Data for this exercise
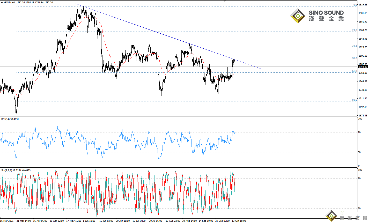This screenshot has width=368, height=223.
Task: Click the 13 Oct 18:00 time axis label
Action: pos(239,221)
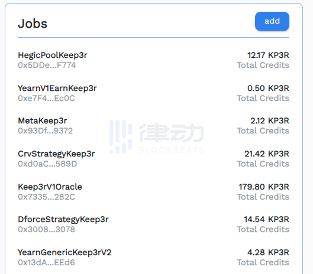Click address 0x13dA...EEd6
The width and height of the screenshot is (313, 274).
[46, 262]
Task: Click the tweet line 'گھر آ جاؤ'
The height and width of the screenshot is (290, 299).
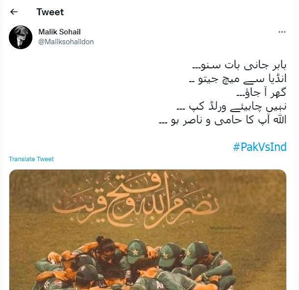Action: 261,92
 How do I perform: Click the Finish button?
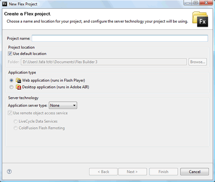coord(163,172)
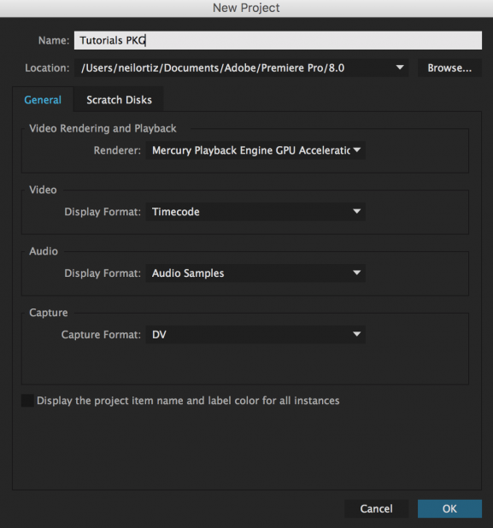Enable display project item name checkbox
Screen dimensions: 493x528
pos(27,401)
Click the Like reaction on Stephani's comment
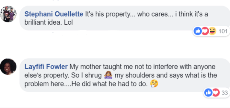230x108 pixels. coord(198,31)
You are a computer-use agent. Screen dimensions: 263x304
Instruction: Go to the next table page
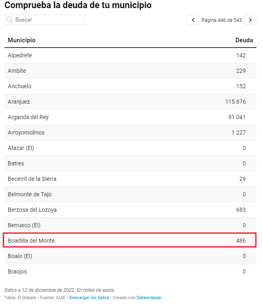250,20
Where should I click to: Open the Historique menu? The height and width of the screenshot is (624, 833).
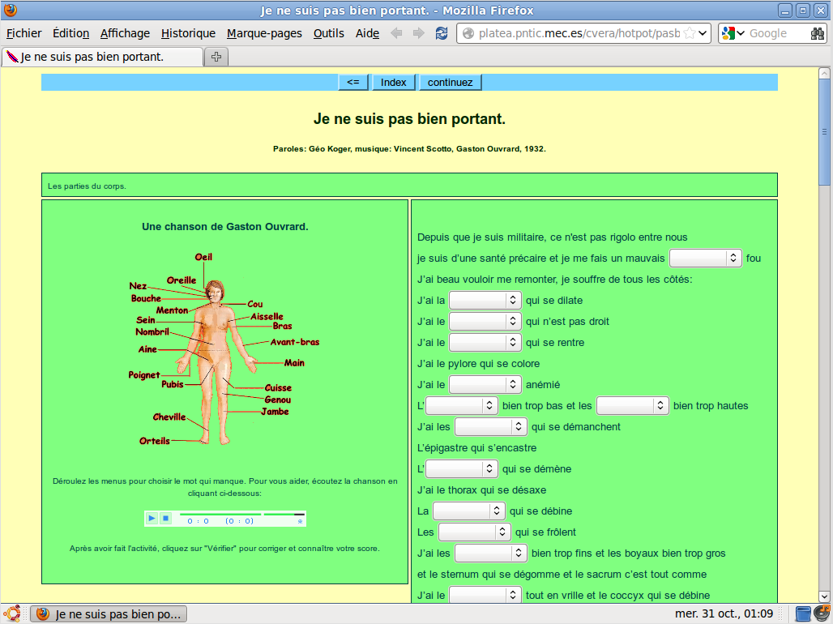188,33
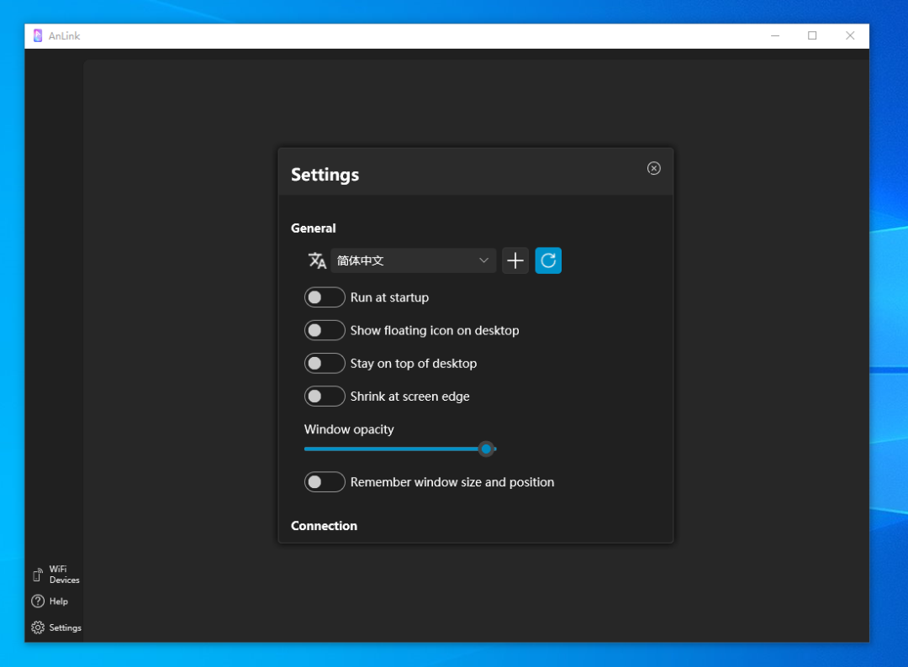Click the AnLink app icon in title bar
Image resolution: width=908 pixels, height=667 pixels.
coord(38,36)
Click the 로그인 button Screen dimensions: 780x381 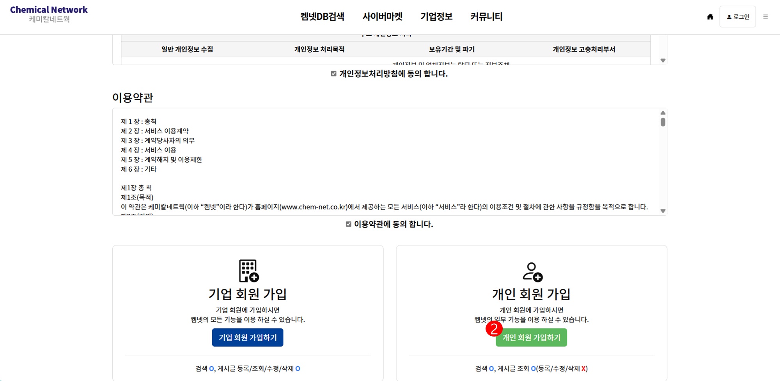[737, 17]
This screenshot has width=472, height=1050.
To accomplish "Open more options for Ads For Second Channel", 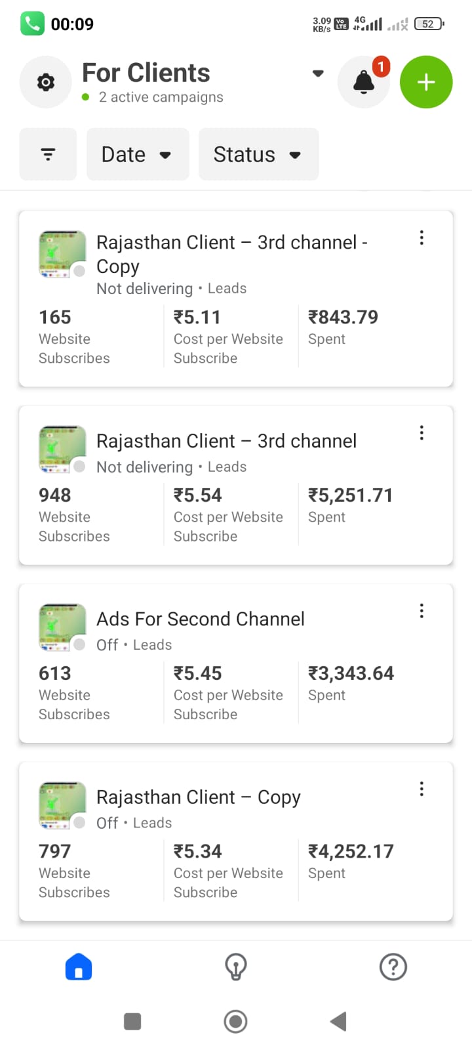I will (x=422, y=611).
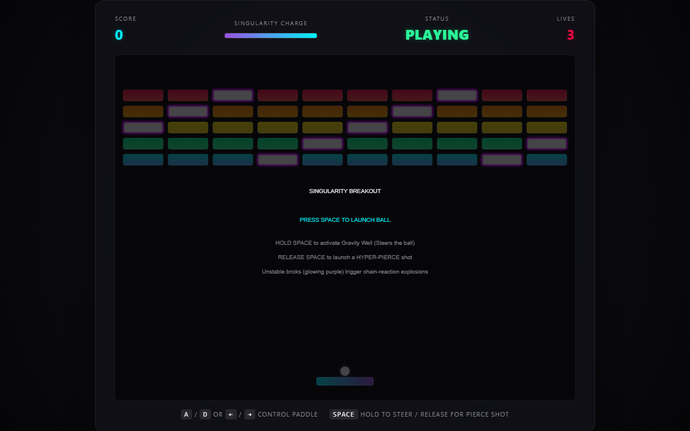Image resolution: width=690 pixels, height=431 pixels.
Task: Click the right arrow key icon
Action: [x=250, y=414]
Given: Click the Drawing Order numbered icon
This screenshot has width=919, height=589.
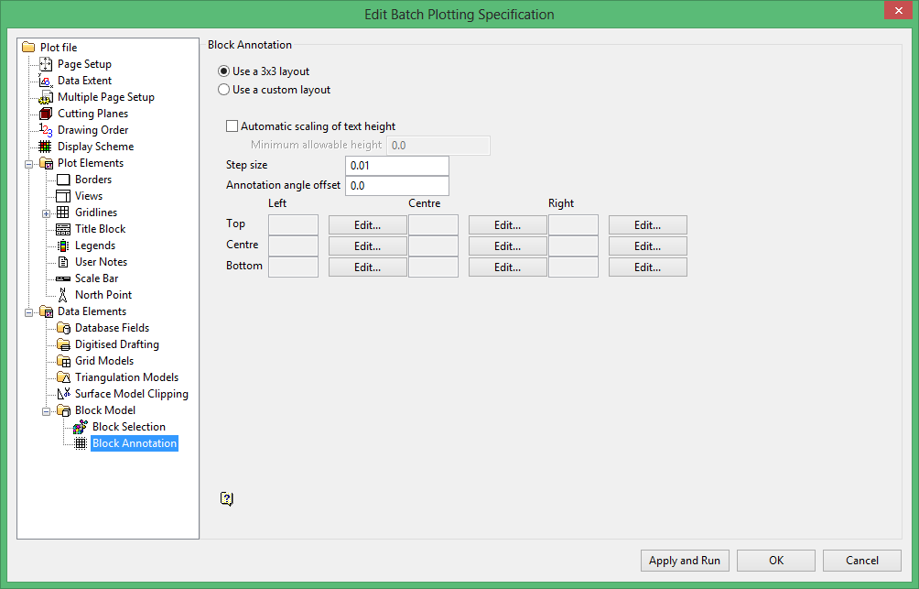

What you are asked to do
Lines from the one holding "Given: Click the Drawing Order numbered icon" down to the last line of the entries above must be retyped exactly, inclusive of both, with no pictures and nothing else.

Final answer
Given: Click the Drawing Order numbered icon
This screenshot has width=919, height=589.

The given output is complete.